La fable de la sagesse populaire

Rodolphe Bacquet
Les cités perdues, les trésors cachés, les quêtes qu'ils suscitent, avec cartes, voyages et bagarres à la clé, arrivent un soir de notre enfance sous la forme d'une VHS rapportée par notre grande sœur qui fera de la petite télévision du salon, branchée à un magnétoscope et dissimulée en journée derrière la porte en bois verni d'un placard aux poignées dorées, la fenêtre ouverte sur des aventures où les rêves de fortune empruntent des chemins semés de mort et de barbarie. Quelques temps auparavant, ou quelques temps après, peu importe – car la chronologie importe guère dans ces lectures et ces visions qui susciteront autant d'allers-retours que de confrontations finissant par se mêler en un seul univers aux lois canoniques mais s'enrichissant de nombreuses facettes et de variations –, à quelques temps de là, donc, nous trouverons dans un grand bac à livres, chez un libraire, un volume aux dimensions inhabituellement grandes, à couverture bleue, et donnant accès à plusieurs aventures découpées en cases où il est question de toison d'or, de pierre philosophale et de labyrinthe crétois ; au même moment d'autres bandes dessinées nous emmènent au Pérou, en Egypte, nous font pénétrer dans des caves de châteaux ou naviguer entre des îles du Pacifique. Nous avons sept ans et nous comprenons que ce qui fait mouvoir tout ce petit monde est l'or dont brillent les bracelets incas, les totems qu'adoraient des civilisations disparues, et la gloire de leur découverte.
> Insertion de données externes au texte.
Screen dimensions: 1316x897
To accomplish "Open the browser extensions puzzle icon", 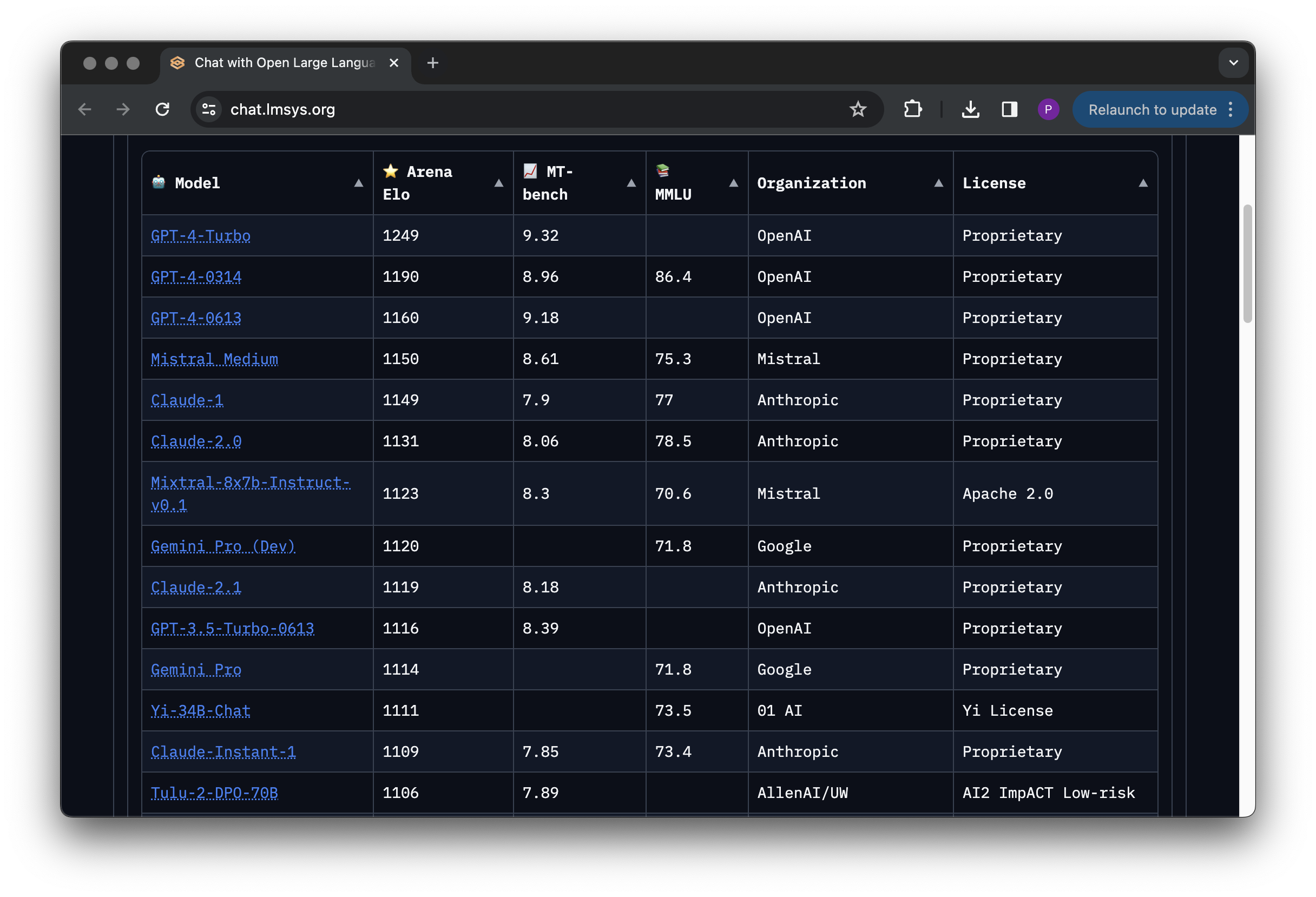I will click(x=913, y=109).
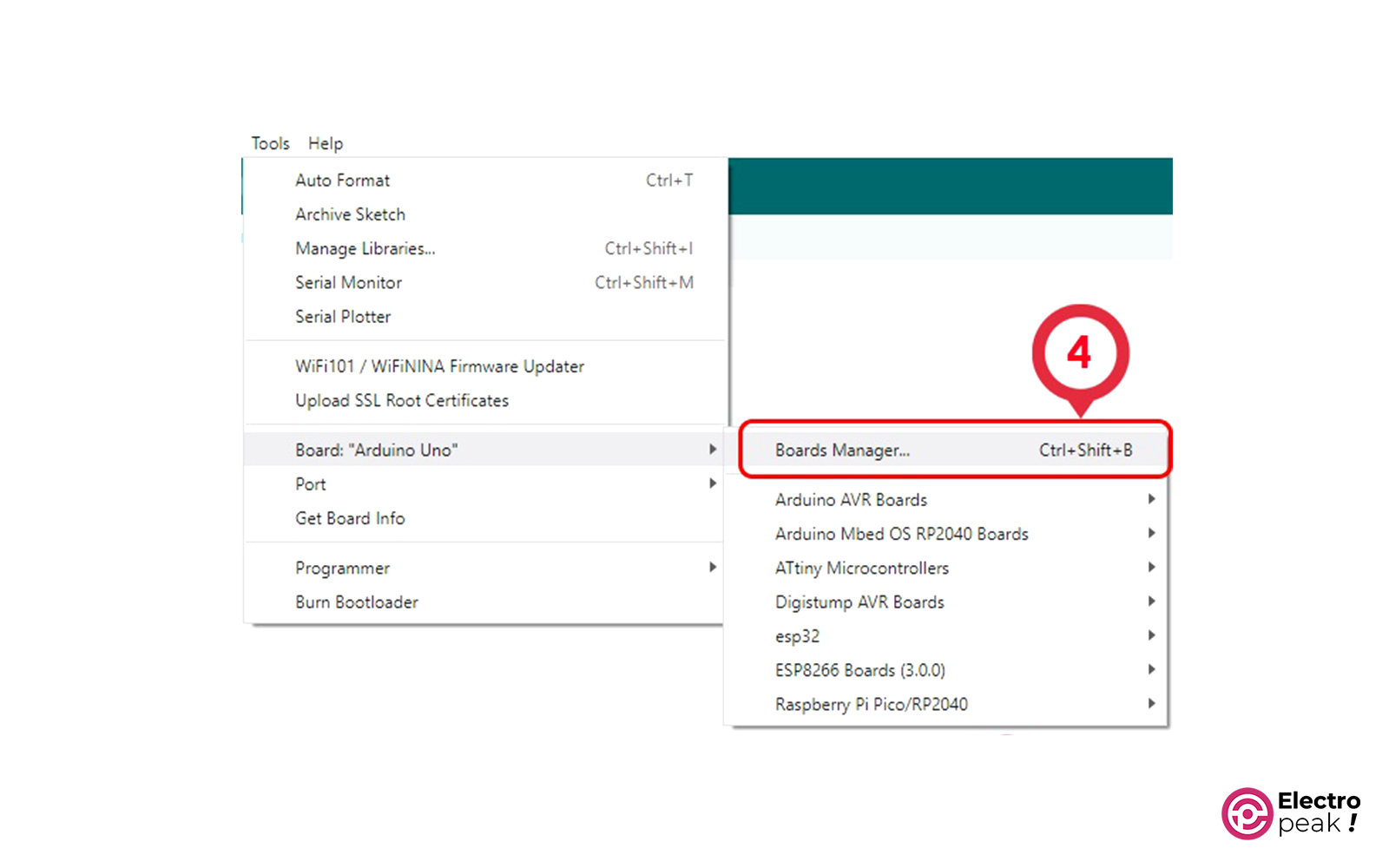Expand Arduino Mbed OS RP2040 Boards
The height and width of the screenshot is (868, 1389).
click(x=901, y=534)
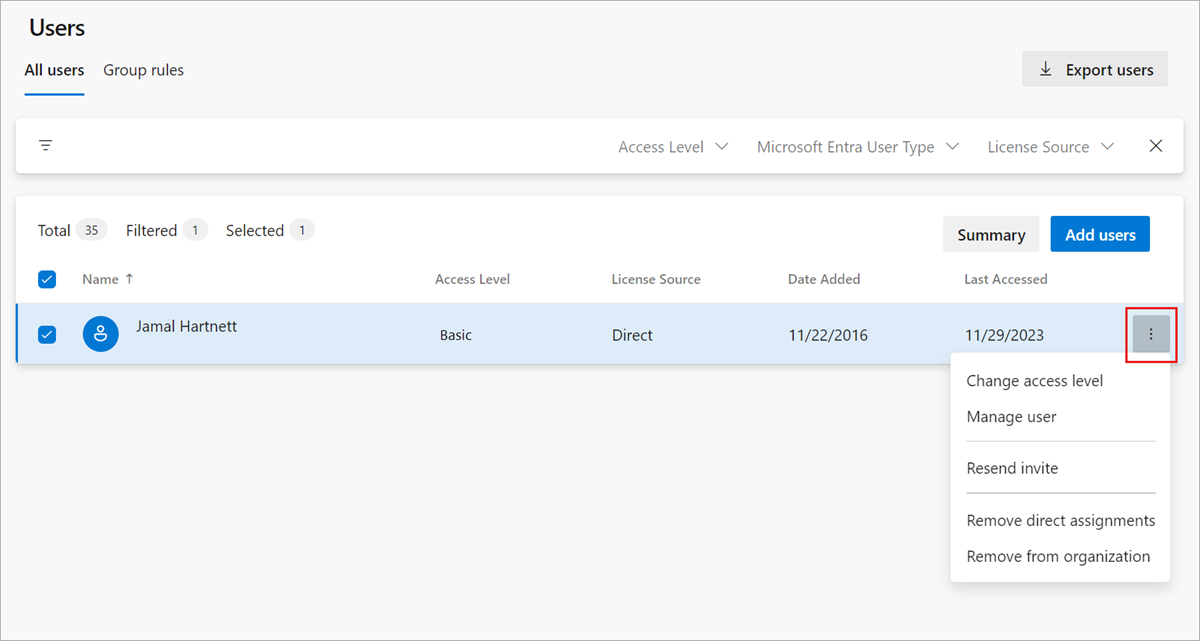The image size is (1200, 641).
Task: Click the Filtered badge showing 1
Action: (197, 230)
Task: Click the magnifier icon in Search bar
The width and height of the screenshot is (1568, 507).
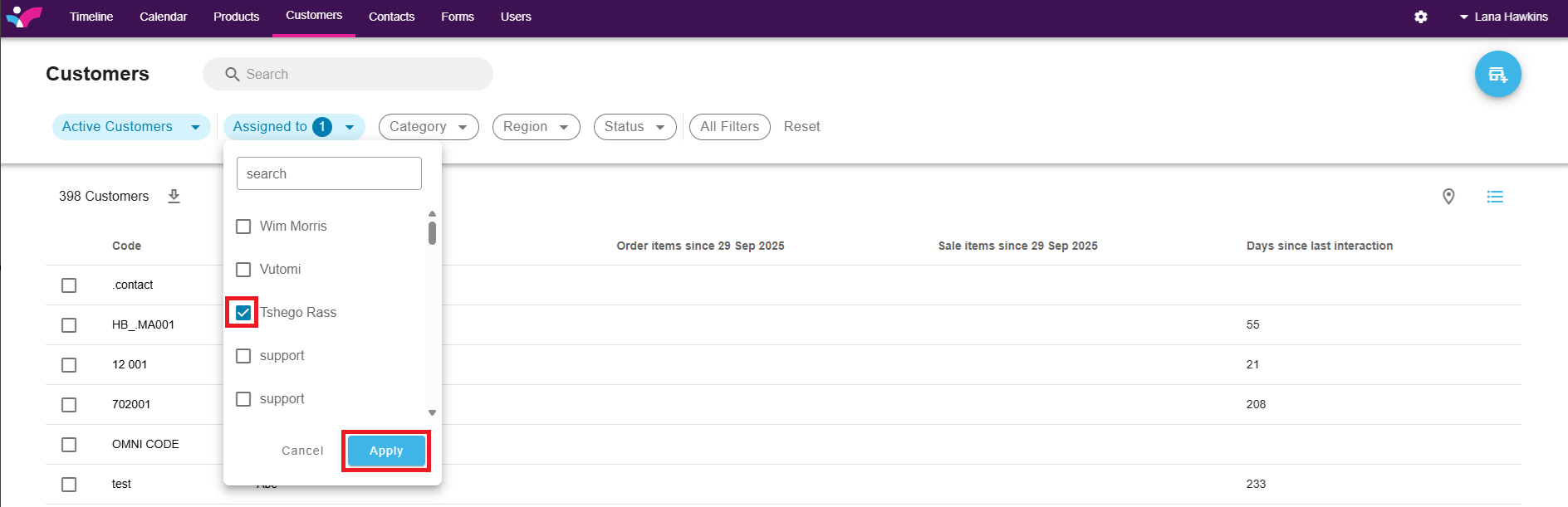Action: coord(233,75)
Les récits qui nous captivent ont, pour but, cargaisons de caravelles espagnoles, joyaux de couronne, idoles païennes, butins fabuleux de voleurs orientaux, mines inépuisables de métaux précieux, artefacts ésotériques aux pouvoirs occultes et destructeurs, avatars terrifiants de la malédiction et du génie humains, espèces sonnantes et trébuchantes de la volonté de puissance, d'abondance, d'immortalité, réclamant un long périple jusqu'à la géographie lointaine et les vestiges de temps anciens où mystères et légendes veillent jalousement sur la cristallisation de mirages.
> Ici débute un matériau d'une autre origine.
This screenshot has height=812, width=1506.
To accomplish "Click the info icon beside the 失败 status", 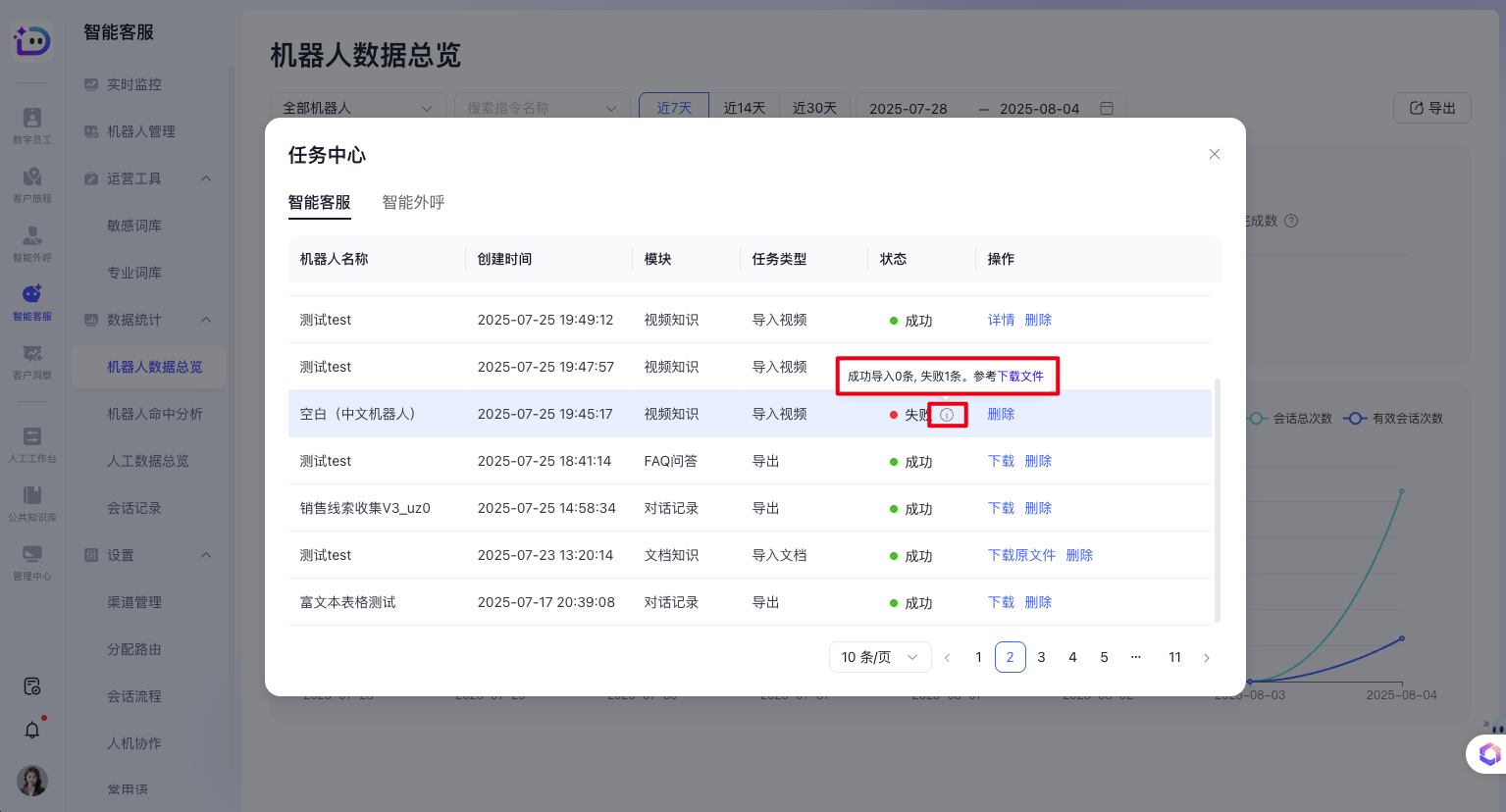I will 946,414.
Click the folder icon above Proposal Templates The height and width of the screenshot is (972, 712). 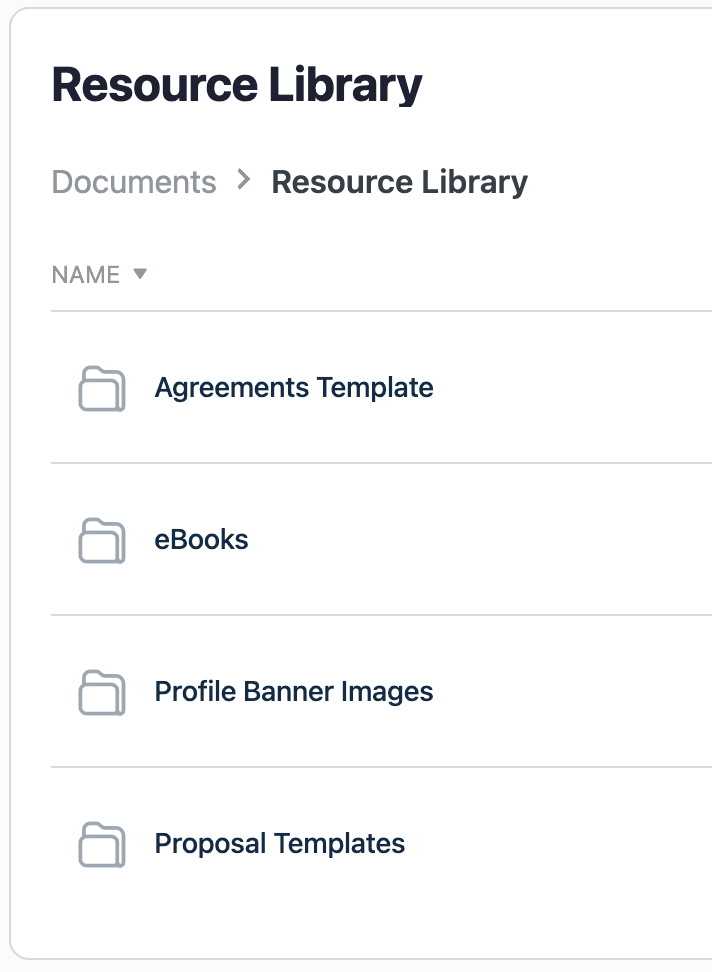[100, 693]
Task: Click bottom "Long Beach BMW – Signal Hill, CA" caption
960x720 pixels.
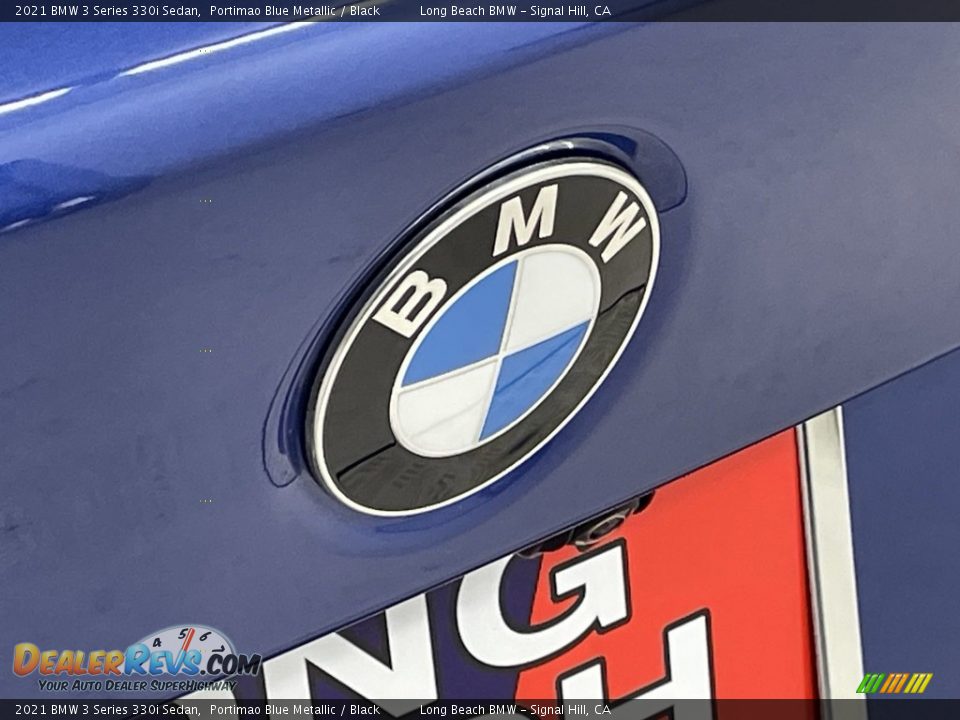Action: 515,710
Ces contes, qui ont eux-mêmes pour objet des fables, tiennent dans le creux de leur main toute la grandeur et la vanité de l'âme humaine, que meut le désir du gain absolu, inimaginable, mais aussi le rêve du voyage édifiant, le fantasme de l'inaccessible brusquement à portée de main, comme récompense de l'effort au risque du sacrifice. On voit ici quelle place privilégiée tient l'El Dorado dans la collection de ces miroirs aux alouettes : la cité d'or est tout à la fois le trésor et l'écrin. Elle devient l'archétype du genre. Elle est le joyau disproportionné, renversant l'échelle ordinaire du trésor dont l'on peut s'emparer, et qui ici, une fois atteint, nous englobe, nous comporte, proprement inemportable, ne nous laissant comme alternative que la destruction suite à notre passage, et à la rigueur quelques miettes dérisoires en souvenir dans les poches – dérisoires pour l'El Dorado, mais de nouveau inestimable de retour au monde normal, si on y revient entier, et avec pour corollaire la promesse d'une indélébile mélancolie. C'est un monde hors du monde, répondant à ses propres règles, ou plutôt à sa seule règle : une utopie éblouissante, une réponse à l'obsession vénale de ce qui resplendit. En fait, c'est absurde, comme tout idéal : lorsqu'on remplace l'or, en tant que matière première, par un autre élément arbitraire, comme l'a malicieusement fait Carl Barks en 1948, en lançant Donald et ses neveux à la recherche d'une cité, cachée dans les brumes des Andes, où tout est carré, même les œufs, la chimère fait sourire. L'El Dorado ne fait pas sourire, elle attire. Barks dessine des canards en quête d'œufs carrés : l'histoire se réduirait au grotesque si elle ne mettait précisément le doigt sur le mécanisme moteur de toute quête de ce genre, le désir de posséder ce que personne ne possède.*

Nous ne tardons pas, face à nos albums de bande dessinée et nos romans, face à nos écrans de télévision et de cinéma, à remarquer que l’El Dorado est systématiquement empoisonnée, ou à tout le moins piégée : les obstacles pour y accéder, nécessaires au récit pour avancer et au héros pour affirmer sa valeur, prennent tour à tour la forme d'énigmes à déchiffrer et de pièges indigènes à déjouer, sous peine d'échouer et de perdre la vie. Ces énigmes et ces pièges, ingénieux et pervers, sont devenus des attributs à part entière du trésor, donc de la narration. C'en est aussi l'aspect le plus ludique.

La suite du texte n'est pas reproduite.